»»

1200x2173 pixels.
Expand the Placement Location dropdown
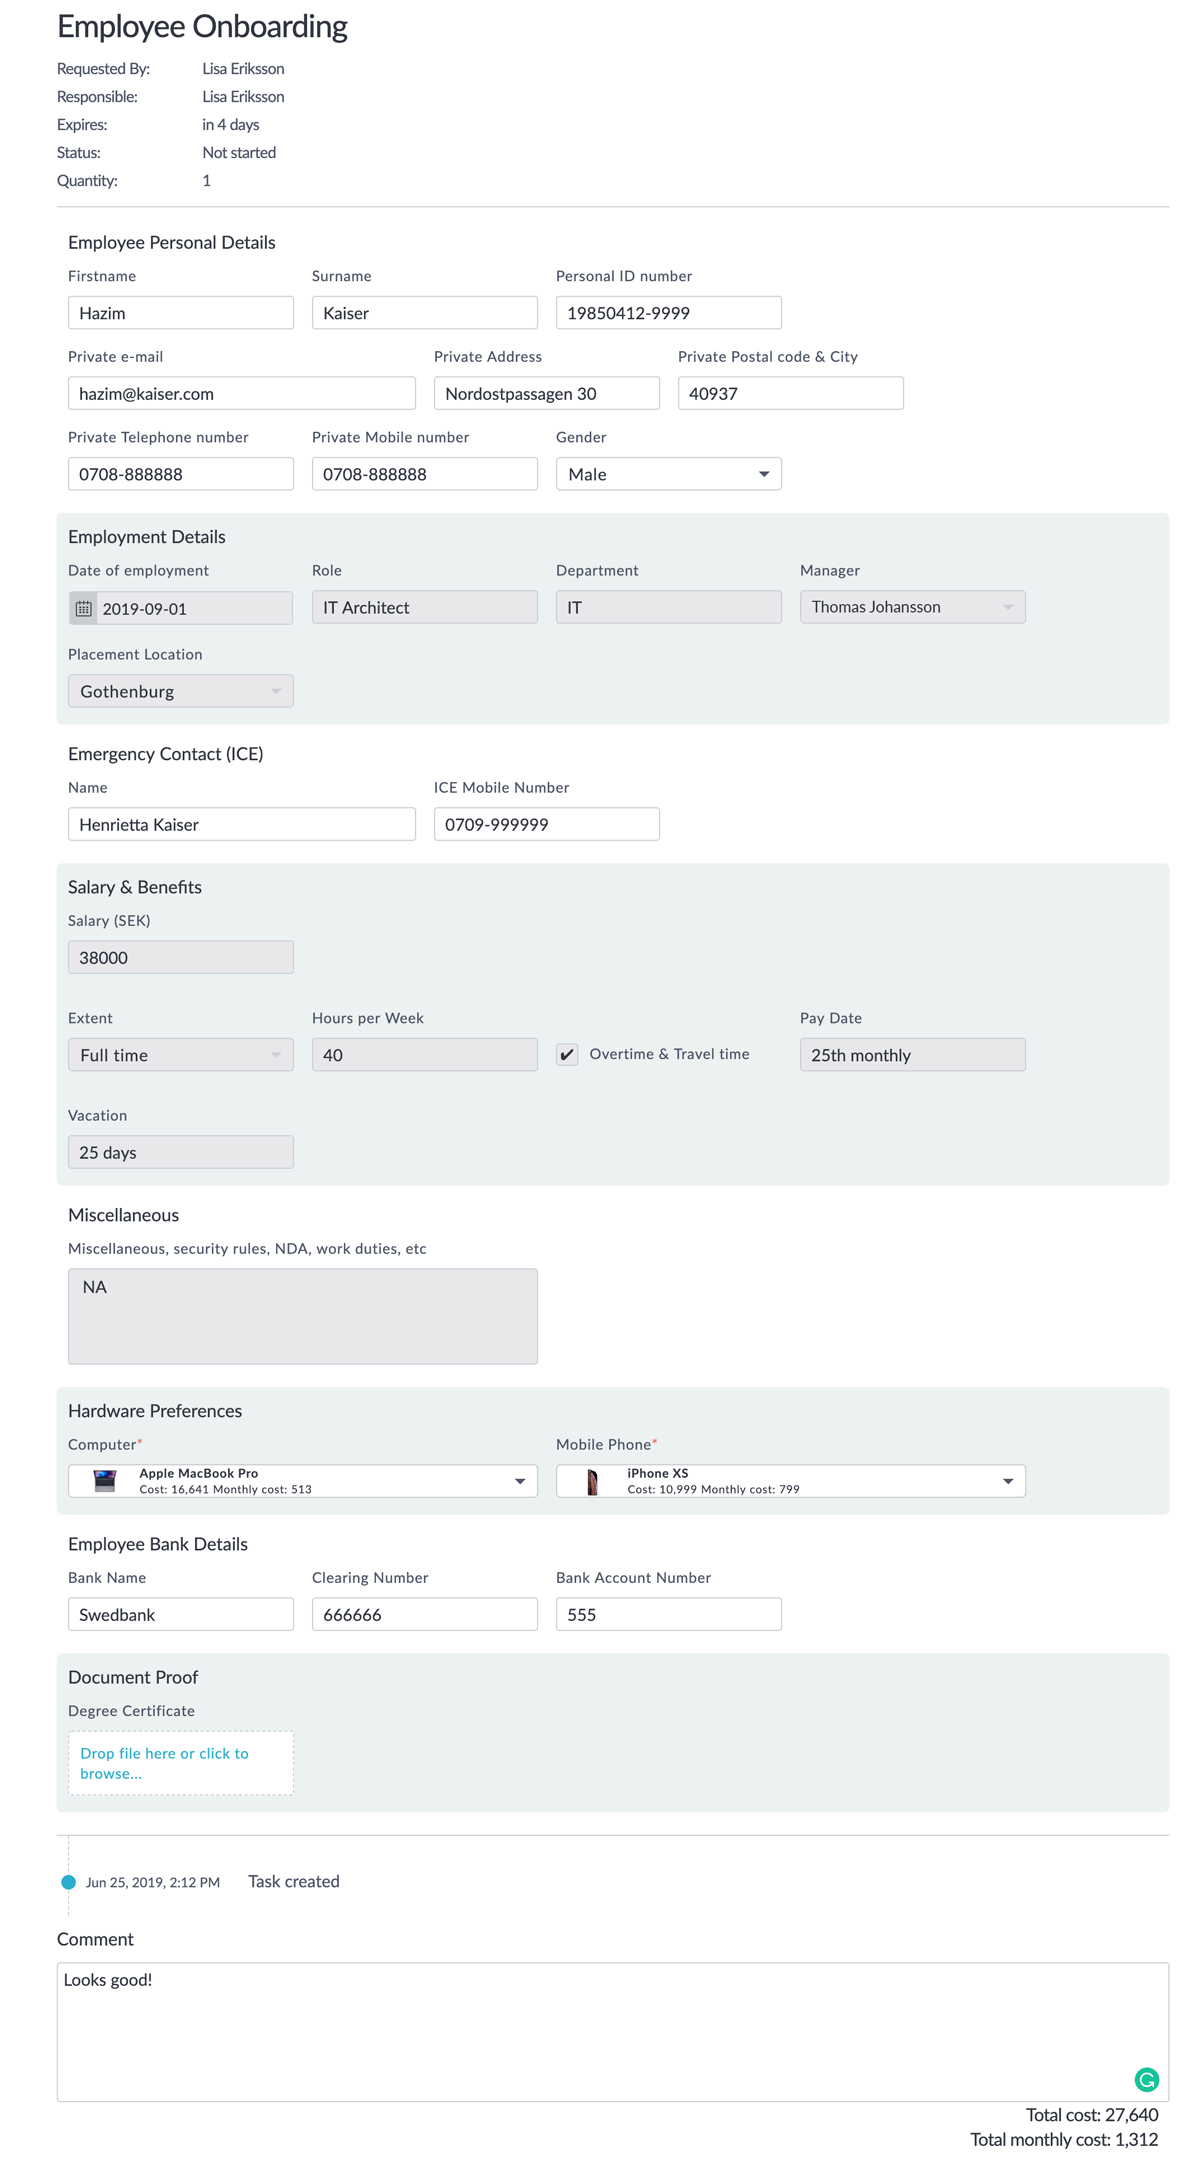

««
»»

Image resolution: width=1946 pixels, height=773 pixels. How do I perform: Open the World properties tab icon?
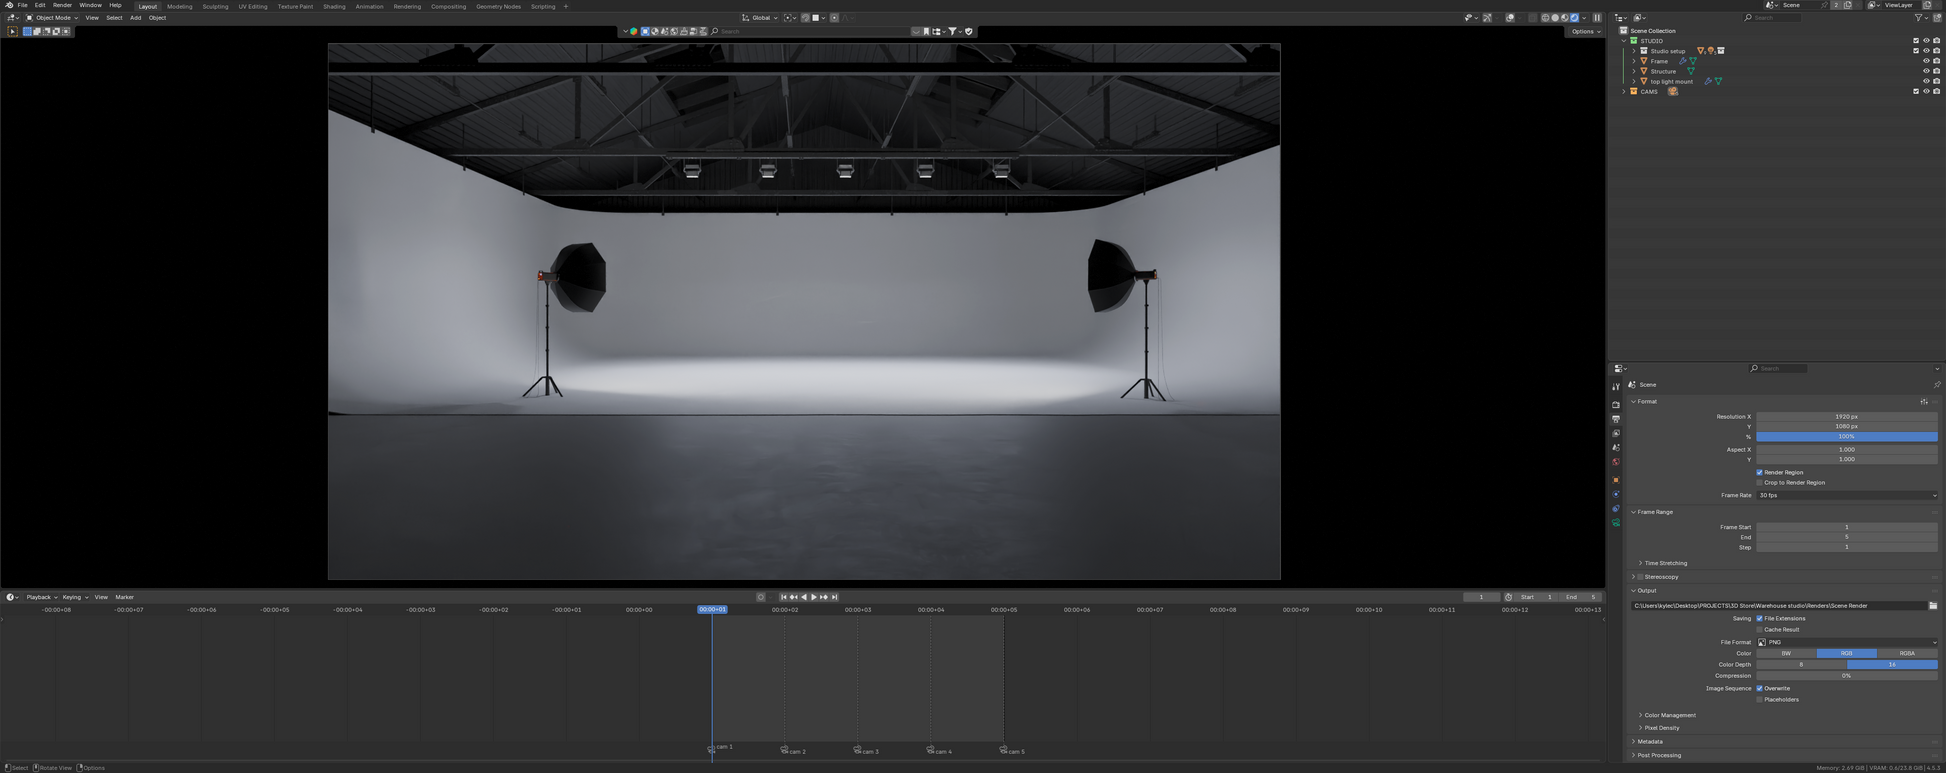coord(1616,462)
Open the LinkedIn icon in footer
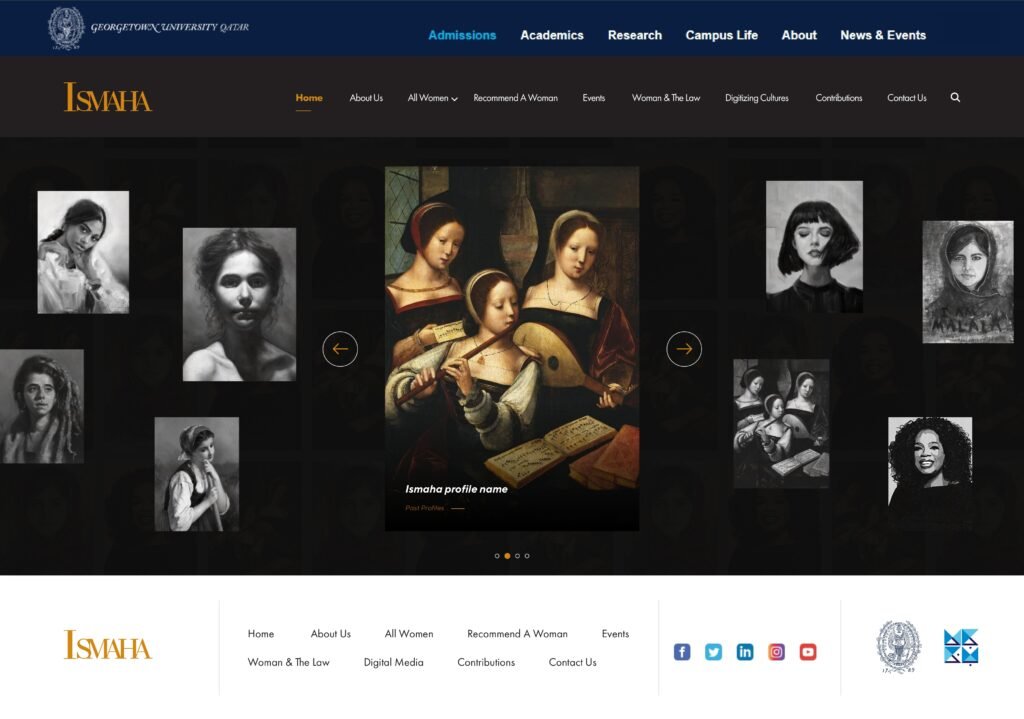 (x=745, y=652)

««

> **Task objective**: Reproduce exactly the lines above from the line with "1200x2173 pixels." to the line with "Expand the Placement Location dropdown", including both, and add nothing.

> **Output**:
1200x2173 pixels.
Expand the Placement Location dropdown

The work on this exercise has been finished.